The first film in Sonny Chiba's trilogy-long ode to the great Kyokushin Karate founder Masutastu Oyama is commonly known to Western audiences as Champion of Death. The original title stems from the fact that Oyama was known to fight bulls head-on - and WIN. In this flick, Chiba as Oyama does so as a way to protect the villagers in a coastal town near where he trained. I mean...on the surface it seems ridiculous. But when you stop to consider that Oyama did this on the regular, you have to admit that he was a straight up badass. And that Chiba is in his own right for even recreating the event. It's full of bloody action, brief but it does make the overall film that much more entertaining.
Final Scene, Treasure Hunters, 1981
This is a largely forgotten comedic entry in the career of the late Alexander Fu Sheng. The movie involves two hustlers who get involved with a Shaolin monk played by Gordon Liu as they search for a legendary treasure. This final fight scene played up Fu Sheng's remarkable fighting abilities to the hilt, and co-star Cheung Chin-Pang...bless him..keeps up as best as he can. It's slapstick Shaw Brothers style with a nod to Buster Keaton. And makes for an uproarious laugh towards the end.
This is one of several fight scenes placed at a crucial point in this action drama from the Shaw Studios. Wilson Tong was well regarded as a veteran by this point, and as such was the main man behind the fight choreography for this film. It's a tense three-on-one battle involving broad staffs and a spear. Wai Fung & Gi-Gi's fight for freedom, aided by Gi-Gi's mother is like the steady climb of a rollercoaster - you know the drop is coming, but you aren't sure when. And in this scene, Tong makes sure to keep you on edge. It's also worth noting that this scene put him in great favor with the studio to seize his own motion picture directing career.

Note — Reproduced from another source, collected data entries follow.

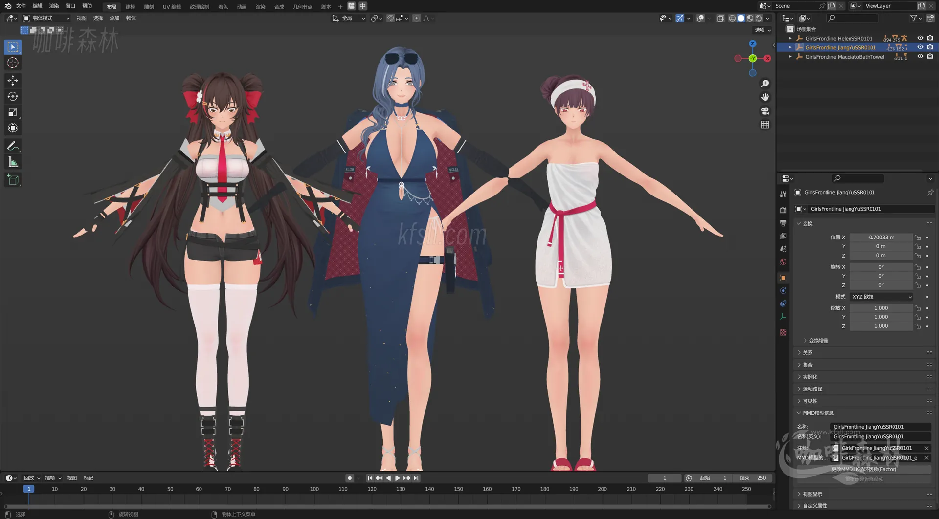Image resolution: width=939 pixels, height=519 pixels.
Task: Disable render visibility of GirlsFrontline MacqiatoBathTowel
Action: click(x=930, y=57)
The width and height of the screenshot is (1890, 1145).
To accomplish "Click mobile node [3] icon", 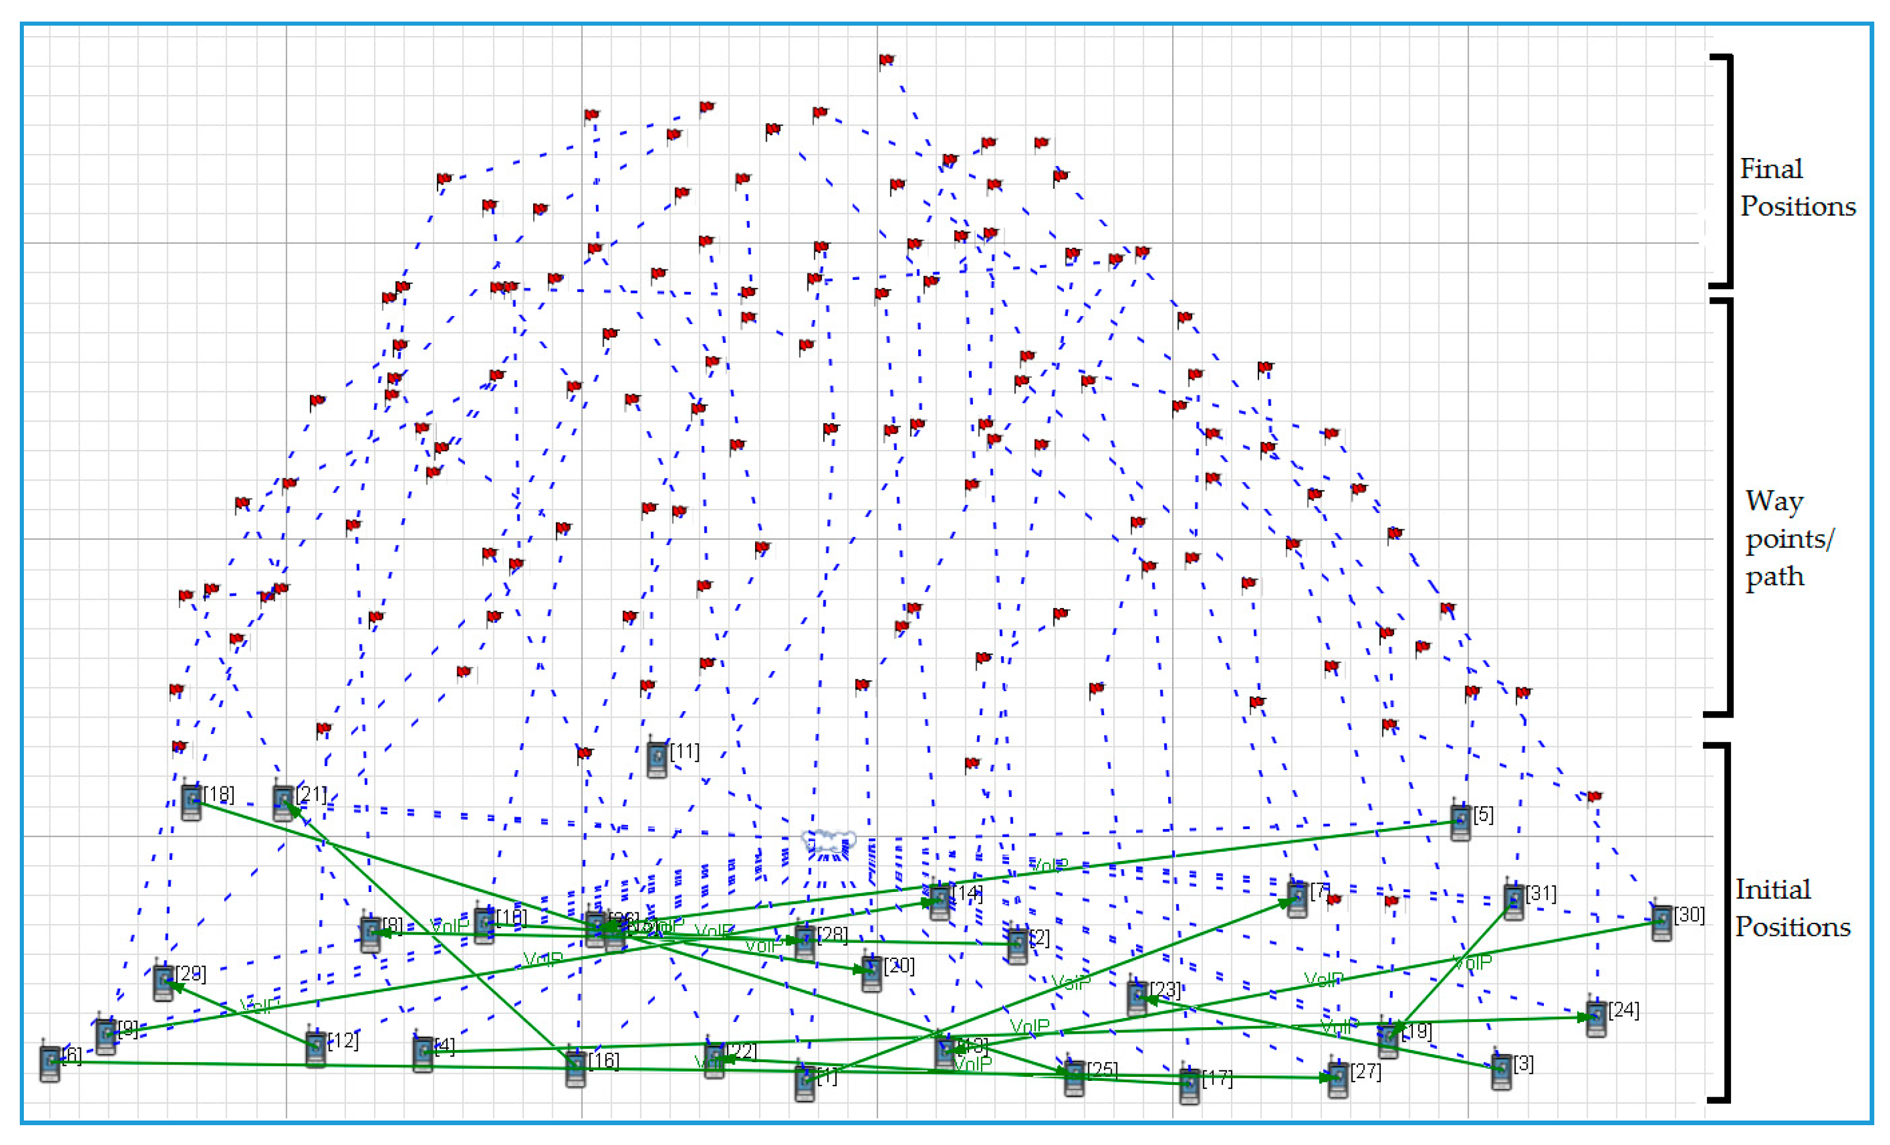I will [1501, 1071].
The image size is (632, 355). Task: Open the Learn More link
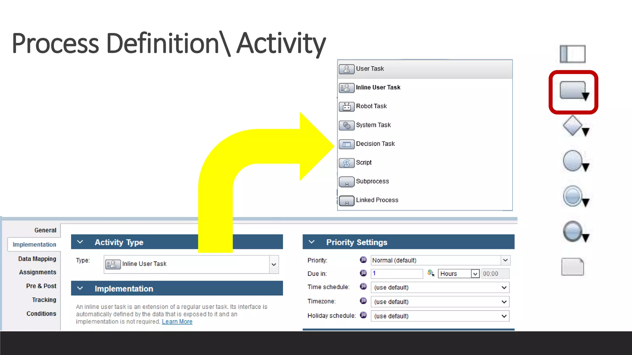click(177, 322)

Sho Kosugi & Keith Vitale Biker Fight, Revenge Of The Ninja, 1983
This was back when the ninja/karate craze in the U.S. had its first jump-the-shark moment. Ninjas had gotten some allure thanks to Sho Kosugi's key role in Chuck Norris' The Octagon. Lee Van Clief got into the act too. So much so that Hollywood put some money up to get films like this made. BUT - you had to have white stars. It's not a knock on Keith Vitale whatsoever, he had some verified skills as a former karate champion. This was one of the films where you found yourself asking, 'why did they front on Sho Kosugi SO COT DAMN MUCH???!!!' This fight scene has all of the surface clashes you'd expect - bare knuckle brawling versus Eastern fighting methods, polished and unassuming heroes up against pot-bellied and dusty biker villains. And it's at a playground, and you know that means more ways for baddies to catch bad ones!!(Side note: peep the one dude with the 'rising sun' t-shirt near the beginning of this scene. To me that sums up Hollywood board meetings on this kind of stuff. "Hey, we've got a Japanese fighter - let's place a WWII influenced logo t-shirt on a guy, go ALL the way with this!!!)